[Input data Boundary: Start]

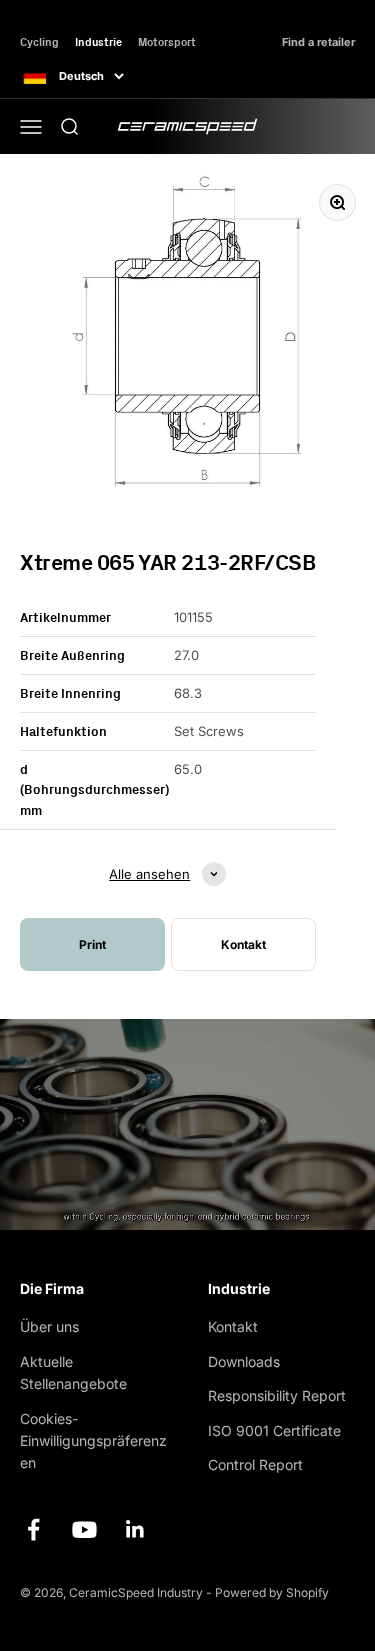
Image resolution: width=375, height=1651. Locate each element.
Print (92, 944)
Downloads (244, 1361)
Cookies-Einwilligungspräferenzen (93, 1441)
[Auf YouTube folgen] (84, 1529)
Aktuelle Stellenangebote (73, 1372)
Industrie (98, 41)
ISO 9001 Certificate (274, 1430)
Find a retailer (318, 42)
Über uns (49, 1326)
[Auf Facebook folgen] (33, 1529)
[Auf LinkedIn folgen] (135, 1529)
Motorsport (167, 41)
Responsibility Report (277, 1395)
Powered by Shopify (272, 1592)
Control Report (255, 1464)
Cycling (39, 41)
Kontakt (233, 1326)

[Input data Boundary: End]

**What you have to do**:
Repeat every record precisely. Any picture among them stays out of the copy.

**Exercise response**:
Image resolution: width=375, height=1651. Locate each element.
Print (92, 944)
Downloads (244, 1361)
Cookies-Einwilligungspräferenzen (93, 1441)
[Auf YouTube folgen] (84, 1529)
Aktuelle Stellenangebote (73, 1372)
Industrie (98, 41)
ISO 9001 Certificate (274, 1430)
Find a retailer (318, 42)
Über uns (49, 1326)
[Auf Facebook folgen] (33, 1529)
[Auf LinkedIn folgen] (135, 1529)
Motorsport (167, 41)
Responsibility Report (277, 1395)
Powered by Shopify (272, 1592)
Control Report (255, 1464)
Cycling (39, 41)
Kontakt (233, 1326)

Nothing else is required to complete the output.